Other countries ban the export of their native species, to prevent declining numbers. In 2017, Kenya banned the export of many snakes (including the African rock python).
According to The Guardian, this was done as any snake reaching adult size was being caught and shipped off to pet stores or breeders, which negatively affected the ability of the population to breed. So, if you’re planning on having a snake shipped to you, check export laws for the country.
Paperwork for Transporting Snakes Internationally
When you ship live animals, there’s a lot of paperwork you have to fill out. You’ll need a CITES permit. CITES is the Convention on International Trade in Endangered Species of Wild Fauna and Flora. The point is to prevent you from shipping an endangered or threatened snake. CITES permits cost $100 at the time of writing.
You’ll also need to book an inspection with a federal wildlife agent for your CITES II permit. This cost $331 at the time of writing. If this inspection is done at a non-designated port, you’ll also need an ‘Exception to Designated Port Permit’ from USFWS (U.S. Fish and Wildlife Service).
You may need extra paperwork for the country that you’re shipping to, so contact their respective wildlife service to see what you need to do.
What paperwork you’ll need depends on why you’re shipping the snakes. If you’re shipping them as merchandise—e.g., you are a breeder, and you’re trying to turn a profit—then you’ll need each of these permits. However, if you’re shipping your pets, then you likely won’t need an import/export license.
You should do your research to ensure that you aren’t breaking the law.
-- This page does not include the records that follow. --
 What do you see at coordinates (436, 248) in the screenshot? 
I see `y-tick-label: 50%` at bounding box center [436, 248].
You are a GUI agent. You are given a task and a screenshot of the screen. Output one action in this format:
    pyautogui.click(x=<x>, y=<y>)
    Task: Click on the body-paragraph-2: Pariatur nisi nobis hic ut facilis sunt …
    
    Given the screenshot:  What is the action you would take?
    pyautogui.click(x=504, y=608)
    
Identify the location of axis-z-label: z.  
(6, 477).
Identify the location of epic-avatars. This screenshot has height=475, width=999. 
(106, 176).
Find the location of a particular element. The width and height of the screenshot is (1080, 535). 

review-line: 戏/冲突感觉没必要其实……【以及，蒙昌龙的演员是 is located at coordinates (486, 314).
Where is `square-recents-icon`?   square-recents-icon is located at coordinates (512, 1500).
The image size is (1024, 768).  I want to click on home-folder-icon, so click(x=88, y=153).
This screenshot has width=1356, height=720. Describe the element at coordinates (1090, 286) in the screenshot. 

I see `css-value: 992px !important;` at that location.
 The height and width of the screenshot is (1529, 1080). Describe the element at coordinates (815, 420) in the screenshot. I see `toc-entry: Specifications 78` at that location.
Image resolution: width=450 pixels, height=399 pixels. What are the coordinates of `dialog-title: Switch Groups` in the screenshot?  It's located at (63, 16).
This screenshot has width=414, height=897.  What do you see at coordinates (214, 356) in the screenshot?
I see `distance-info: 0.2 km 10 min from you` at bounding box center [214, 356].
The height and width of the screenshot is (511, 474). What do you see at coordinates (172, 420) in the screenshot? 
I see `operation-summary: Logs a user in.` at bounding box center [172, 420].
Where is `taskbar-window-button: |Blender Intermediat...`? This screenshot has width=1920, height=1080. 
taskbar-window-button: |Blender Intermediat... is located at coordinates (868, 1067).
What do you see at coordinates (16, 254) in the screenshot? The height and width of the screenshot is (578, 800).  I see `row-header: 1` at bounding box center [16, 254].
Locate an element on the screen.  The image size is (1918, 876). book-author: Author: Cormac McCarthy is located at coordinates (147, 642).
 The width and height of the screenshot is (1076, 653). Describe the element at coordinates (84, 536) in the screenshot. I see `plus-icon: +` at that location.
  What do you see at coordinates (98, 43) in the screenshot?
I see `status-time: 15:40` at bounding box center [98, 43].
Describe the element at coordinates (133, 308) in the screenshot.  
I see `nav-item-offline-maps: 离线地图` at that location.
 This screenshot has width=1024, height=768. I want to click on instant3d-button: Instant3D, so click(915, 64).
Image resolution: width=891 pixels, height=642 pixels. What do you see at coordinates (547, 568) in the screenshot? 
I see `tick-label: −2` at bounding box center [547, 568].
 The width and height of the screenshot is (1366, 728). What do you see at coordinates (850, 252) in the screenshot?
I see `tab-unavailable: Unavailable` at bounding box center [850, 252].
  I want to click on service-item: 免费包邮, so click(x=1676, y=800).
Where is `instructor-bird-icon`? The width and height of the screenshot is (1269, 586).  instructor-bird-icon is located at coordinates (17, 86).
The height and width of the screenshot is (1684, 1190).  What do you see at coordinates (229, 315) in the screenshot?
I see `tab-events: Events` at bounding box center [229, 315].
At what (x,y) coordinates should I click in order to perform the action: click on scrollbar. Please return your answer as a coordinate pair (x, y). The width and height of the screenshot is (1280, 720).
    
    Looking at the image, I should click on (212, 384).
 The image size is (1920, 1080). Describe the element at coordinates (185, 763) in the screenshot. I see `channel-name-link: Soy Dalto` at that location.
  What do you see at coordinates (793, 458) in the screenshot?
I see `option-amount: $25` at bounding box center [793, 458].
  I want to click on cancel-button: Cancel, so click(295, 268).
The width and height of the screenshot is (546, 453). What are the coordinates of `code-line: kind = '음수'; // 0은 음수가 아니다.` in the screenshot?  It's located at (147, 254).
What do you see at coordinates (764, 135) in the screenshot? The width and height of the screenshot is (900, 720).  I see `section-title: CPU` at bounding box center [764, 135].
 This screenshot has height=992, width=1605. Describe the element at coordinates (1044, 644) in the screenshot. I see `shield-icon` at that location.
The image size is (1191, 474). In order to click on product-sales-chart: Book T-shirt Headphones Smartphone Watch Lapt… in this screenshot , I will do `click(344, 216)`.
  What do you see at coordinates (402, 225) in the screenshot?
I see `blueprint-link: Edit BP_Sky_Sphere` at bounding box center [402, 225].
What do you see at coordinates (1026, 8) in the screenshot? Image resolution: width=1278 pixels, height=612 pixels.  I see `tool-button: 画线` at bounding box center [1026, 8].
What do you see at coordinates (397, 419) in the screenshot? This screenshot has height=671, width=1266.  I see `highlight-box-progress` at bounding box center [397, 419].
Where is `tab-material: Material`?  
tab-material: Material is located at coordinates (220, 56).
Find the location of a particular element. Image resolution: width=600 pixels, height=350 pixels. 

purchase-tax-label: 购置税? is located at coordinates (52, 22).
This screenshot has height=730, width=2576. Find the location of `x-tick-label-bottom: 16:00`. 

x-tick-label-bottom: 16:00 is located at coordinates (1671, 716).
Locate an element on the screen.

While some things will always apply, like the Lacey Act if you’re shipping to/from the United States, other factors vary.
Perhaps you’re shipping a certain kind of snake that isn’t allowed for import to a particular country. Or, you could be shipping a snake that’s too big to send.
Whatever the case, you should research the laws of the country you’re shipping to and the company you’re shipping with to ensure that you stay within the law.